#### STATED EXERCISE:
Copy out word for word the part of the data that opens with the line containing "LGPD (1413, 123)" and closes with the line containing "[region] (745, 1265)", including both of those lines.

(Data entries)
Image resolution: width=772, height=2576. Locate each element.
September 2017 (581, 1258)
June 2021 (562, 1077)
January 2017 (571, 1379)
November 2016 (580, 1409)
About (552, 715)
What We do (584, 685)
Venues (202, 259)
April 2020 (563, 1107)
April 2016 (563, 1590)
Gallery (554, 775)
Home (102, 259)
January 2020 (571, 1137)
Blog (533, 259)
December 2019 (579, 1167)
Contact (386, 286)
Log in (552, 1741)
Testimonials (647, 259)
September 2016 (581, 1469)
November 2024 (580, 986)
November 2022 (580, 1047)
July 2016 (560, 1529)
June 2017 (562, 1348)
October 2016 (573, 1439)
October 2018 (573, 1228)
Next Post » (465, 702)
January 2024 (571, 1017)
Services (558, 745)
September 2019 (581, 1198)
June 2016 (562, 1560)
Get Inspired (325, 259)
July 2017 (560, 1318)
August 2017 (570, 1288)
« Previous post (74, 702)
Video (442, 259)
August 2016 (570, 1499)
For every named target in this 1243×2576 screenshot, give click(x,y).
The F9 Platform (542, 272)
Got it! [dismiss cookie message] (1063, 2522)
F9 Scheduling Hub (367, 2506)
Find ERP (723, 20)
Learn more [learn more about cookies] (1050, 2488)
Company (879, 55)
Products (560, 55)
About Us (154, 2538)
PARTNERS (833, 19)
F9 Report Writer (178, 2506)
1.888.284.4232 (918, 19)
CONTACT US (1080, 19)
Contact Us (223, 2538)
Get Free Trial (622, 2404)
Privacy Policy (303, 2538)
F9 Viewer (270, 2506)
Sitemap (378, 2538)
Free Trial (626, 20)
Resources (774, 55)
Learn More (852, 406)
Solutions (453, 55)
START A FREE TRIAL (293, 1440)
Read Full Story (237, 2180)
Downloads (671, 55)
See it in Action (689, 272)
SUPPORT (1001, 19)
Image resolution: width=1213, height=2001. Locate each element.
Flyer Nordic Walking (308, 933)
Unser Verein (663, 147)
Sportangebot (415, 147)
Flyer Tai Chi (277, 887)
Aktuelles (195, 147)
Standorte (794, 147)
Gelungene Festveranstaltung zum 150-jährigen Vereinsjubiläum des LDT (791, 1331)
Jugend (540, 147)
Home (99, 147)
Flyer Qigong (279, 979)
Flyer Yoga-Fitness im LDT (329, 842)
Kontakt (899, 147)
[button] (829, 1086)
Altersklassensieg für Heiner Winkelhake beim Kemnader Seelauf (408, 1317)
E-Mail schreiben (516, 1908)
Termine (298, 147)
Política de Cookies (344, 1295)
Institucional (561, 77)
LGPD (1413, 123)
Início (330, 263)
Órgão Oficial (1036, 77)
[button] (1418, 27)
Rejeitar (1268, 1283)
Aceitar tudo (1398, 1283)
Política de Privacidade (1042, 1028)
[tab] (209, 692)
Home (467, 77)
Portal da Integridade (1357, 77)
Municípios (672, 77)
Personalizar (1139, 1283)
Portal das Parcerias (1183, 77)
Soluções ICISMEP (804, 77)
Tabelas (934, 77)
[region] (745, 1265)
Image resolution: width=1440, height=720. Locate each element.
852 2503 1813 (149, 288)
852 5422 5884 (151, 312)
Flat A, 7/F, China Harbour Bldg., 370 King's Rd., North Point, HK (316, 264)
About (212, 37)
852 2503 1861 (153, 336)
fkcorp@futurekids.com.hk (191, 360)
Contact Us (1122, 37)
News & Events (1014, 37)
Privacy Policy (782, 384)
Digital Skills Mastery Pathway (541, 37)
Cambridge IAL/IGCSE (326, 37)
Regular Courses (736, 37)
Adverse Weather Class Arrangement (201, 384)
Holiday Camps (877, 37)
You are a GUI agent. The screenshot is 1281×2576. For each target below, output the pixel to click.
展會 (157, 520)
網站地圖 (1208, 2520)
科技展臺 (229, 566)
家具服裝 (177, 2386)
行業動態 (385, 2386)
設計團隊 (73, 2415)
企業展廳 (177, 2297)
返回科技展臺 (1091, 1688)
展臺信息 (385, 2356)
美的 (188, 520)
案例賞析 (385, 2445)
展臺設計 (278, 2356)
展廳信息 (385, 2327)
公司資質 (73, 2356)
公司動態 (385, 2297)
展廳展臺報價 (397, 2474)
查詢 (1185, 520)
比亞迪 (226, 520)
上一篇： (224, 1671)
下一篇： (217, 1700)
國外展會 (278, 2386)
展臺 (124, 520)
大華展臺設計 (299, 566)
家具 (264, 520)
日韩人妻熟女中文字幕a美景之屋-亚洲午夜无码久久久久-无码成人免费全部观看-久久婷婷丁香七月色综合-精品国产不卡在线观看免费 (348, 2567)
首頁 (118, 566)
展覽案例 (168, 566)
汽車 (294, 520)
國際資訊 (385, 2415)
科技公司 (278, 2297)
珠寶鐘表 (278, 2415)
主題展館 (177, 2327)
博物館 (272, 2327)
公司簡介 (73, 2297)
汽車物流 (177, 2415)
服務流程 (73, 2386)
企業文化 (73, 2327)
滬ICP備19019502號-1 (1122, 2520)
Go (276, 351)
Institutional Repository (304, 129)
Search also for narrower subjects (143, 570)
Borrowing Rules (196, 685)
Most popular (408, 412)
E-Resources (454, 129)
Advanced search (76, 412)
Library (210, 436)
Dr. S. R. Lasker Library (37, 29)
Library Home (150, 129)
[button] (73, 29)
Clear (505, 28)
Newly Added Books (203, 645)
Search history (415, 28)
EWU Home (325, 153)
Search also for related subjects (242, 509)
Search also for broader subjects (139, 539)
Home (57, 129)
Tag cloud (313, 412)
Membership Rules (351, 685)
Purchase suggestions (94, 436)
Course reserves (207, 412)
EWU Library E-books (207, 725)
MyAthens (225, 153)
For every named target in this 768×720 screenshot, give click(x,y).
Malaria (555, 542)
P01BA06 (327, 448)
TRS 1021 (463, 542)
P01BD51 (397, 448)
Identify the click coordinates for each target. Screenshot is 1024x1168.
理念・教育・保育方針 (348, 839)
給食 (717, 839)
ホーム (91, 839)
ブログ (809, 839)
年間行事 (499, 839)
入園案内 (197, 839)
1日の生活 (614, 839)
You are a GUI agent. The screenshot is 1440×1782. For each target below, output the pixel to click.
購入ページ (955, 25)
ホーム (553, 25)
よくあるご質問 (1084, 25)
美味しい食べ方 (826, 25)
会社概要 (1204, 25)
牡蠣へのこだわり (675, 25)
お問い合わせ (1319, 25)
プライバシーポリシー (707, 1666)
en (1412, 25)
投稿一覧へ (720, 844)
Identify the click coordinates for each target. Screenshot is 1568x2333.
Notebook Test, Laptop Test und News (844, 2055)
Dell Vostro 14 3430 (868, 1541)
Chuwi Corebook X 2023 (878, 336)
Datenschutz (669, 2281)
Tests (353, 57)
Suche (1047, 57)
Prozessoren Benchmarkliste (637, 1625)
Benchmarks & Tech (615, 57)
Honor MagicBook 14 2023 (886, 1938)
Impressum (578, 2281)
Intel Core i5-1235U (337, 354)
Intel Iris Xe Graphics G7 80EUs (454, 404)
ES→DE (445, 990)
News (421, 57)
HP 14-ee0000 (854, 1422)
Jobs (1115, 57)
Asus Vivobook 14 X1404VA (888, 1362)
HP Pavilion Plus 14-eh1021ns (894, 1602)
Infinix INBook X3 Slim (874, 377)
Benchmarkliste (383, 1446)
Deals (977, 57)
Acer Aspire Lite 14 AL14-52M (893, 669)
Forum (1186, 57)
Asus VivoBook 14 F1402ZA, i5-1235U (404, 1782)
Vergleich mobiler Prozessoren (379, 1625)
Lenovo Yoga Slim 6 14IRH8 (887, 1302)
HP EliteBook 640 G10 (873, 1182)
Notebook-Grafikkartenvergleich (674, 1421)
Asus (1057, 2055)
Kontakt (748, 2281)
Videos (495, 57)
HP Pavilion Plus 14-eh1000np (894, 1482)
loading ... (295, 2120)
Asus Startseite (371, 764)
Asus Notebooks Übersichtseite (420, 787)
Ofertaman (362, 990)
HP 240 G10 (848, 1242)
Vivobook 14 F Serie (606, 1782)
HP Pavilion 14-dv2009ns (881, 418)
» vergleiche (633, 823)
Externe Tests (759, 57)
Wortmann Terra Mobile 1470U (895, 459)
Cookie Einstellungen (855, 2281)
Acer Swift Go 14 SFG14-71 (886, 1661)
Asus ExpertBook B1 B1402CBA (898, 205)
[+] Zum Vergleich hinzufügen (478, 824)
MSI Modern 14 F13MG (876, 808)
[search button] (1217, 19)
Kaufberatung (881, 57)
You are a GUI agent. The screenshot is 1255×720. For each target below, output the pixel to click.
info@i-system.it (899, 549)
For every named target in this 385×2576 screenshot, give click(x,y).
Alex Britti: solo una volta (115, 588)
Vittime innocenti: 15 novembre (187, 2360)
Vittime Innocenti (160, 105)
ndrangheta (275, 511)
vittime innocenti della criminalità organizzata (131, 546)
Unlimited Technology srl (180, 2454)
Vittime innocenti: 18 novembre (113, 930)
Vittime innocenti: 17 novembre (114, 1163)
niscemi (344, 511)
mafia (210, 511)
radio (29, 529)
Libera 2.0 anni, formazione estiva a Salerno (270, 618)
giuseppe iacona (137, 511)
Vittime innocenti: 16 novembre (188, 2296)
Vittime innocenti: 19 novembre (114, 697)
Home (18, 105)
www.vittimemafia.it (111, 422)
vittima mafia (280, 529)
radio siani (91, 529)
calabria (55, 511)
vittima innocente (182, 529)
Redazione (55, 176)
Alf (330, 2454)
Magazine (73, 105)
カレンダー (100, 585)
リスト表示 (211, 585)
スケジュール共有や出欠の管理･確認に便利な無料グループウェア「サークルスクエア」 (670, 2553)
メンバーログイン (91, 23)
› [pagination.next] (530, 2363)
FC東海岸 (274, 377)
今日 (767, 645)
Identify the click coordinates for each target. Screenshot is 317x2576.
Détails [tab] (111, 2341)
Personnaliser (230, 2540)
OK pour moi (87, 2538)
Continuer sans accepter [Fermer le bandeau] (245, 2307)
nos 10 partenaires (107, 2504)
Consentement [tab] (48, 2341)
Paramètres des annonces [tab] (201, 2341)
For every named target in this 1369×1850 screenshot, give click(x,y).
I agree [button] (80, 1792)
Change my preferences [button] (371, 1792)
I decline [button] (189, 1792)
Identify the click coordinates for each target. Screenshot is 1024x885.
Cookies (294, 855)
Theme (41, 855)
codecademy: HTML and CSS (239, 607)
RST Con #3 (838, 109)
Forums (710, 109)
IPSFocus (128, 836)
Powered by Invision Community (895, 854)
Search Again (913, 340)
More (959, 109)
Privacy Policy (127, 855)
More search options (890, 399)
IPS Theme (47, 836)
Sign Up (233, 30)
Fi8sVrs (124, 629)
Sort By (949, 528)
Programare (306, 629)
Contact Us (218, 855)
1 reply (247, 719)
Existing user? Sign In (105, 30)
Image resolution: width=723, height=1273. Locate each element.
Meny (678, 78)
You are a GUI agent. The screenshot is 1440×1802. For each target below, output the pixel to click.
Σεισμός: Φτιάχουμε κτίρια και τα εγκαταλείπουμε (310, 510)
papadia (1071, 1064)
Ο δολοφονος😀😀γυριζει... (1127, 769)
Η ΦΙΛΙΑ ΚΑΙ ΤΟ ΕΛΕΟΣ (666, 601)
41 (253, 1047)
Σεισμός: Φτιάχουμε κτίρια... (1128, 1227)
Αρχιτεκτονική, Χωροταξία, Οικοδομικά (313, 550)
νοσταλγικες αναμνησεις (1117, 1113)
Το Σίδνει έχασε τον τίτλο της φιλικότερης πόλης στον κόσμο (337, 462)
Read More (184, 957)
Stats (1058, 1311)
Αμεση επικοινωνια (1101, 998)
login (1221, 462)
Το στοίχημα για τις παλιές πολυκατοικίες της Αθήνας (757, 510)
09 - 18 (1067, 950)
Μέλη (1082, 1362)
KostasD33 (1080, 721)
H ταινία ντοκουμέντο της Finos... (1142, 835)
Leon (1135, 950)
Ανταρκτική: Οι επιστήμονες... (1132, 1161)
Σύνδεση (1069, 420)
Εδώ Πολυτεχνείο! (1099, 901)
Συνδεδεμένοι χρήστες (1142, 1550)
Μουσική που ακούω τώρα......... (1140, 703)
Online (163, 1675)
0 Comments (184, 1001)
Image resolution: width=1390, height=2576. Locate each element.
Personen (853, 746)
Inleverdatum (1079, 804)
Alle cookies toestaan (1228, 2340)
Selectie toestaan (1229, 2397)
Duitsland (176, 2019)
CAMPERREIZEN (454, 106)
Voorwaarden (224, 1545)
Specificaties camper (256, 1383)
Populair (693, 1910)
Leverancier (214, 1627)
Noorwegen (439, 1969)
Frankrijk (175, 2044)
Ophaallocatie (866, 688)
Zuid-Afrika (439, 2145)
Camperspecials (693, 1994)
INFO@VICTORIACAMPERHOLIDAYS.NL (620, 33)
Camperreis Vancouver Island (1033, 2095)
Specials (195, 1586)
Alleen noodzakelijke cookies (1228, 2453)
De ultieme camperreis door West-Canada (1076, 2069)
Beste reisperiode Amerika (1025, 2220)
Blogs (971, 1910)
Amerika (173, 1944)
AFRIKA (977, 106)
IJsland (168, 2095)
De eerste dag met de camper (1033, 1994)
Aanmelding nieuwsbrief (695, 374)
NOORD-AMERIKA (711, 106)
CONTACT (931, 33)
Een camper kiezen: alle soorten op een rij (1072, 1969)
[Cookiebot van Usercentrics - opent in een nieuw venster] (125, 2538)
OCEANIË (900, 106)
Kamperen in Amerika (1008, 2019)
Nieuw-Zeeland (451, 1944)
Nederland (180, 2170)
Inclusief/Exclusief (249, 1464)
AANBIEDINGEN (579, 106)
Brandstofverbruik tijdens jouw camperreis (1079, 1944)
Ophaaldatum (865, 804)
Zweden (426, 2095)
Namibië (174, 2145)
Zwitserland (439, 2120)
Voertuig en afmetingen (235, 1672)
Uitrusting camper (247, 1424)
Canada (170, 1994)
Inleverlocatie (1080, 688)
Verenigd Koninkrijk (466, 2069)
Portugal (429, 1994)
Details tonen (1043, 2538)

#### OUTPUT FOR THIS EXERCISE:
LGPD (1413, 123)
Início (330, 263)
Órgão Oficial (1036, 77)
[button] (1418, 27)
Rejeitar (1268, 1283)
Aceitar tudo (1398, 1283)
Política de Privacidade (1042, 1028)
[tab] (209, 692)
Home (467, 77)
Portal da Integridade (1357, 77)
Municípios (672, 77)
Personalizar (1139, 1283)
Portal das Parcerias (1183, 77)
Soluções ICISMEP (804, 77)
Tabelas (934, 77)
[region] (745, 1265)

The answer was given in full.